The maintenance proportion is additionally called the plowback proportion. Held benefit is the benefit stayed within the instead of paid out to investors as a profit. Held benefit is broadly viewed as the most significant long haul wellspring of fund for a business
.
Answer:
They are acting upon perceived customer value.
Explanation:
In the field of marketing, perceived customer value can be defined as the clients' assessment of the cost of the product and services weighed against its capacity to live up to their needs and desires, particularly in comparison with it's peers. Marketing experts always attempt to impact customers' apparent perception of an item by depicting the qualities that make it better than the competition. In this way, the marketers alter the customers perceived value.
Perceived customer value usually involves the monetary cost of the product or services.

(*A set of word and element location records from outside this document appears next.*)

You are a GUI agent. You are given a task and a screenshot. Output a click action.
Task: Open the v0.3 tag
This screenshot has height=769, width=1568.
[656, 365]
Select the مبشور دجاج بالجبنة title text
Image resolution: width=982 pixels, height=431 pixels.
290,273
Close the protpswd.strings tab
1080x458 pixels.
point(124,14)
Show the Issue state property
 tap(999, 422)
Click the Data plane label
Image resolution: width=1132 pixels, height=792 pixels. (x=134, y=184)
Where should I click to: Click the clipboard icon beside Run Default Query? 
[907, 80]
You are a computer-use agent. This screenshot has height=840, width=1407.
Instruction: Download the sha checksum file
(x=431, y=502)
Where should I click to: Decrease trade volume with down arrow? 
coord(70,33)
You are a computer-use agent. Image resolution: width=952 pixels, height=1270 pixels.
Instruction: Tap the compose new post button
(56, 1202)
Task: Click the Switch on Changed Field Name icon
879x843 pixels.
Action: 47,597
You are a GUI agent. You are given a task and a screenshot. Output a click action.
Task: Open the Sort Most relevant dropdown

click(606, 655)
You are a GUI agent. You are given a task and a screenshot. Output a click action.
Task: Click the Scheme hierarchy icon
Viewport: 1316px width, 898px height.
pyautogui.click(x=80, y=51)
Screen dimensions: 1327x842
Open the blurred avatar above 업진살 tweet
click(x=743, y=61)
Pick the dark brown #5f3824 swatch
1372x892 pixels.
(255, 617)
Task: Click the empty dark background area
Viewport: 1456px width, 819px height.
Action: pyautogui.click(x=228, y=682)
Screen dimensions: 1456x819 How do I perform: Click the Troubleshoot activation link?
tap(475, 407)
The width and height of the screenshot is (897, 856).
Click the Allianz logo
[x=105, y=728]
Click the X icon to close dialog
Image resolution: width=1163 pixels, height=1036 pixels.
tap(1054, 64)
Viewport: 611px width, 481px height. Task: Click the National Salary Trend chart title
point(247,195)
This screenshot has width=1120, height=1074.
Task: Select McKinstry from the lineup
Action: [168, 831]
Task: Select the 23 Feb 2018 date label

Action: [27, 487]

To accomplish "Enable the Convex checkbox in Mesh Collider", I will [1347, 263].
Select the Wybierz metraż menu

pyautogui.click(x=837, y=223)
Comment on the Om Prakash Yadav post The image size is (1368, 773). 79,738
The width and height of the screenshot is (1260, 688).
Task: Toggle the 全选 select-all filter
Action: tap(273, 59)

It all comes down to how the customer views the price of that particular product or service weighed against the benefits. In simpler terms, the customer is always deciding if purchasing the product is worthwhile. When the customers feel that the cost doesn't march the benefits, then there are higher chances of the customers not purchasing the product or service, especially if the competition offers a lower cost.
In the case of FedEx customers, they are trying to weigh the benefits against the monetary cost of using the reliable package delivery service. In this way, they are acting upon perceived customer value.
Answer: Prices will decrease
Explanation: Because of high supply, prices will decrease.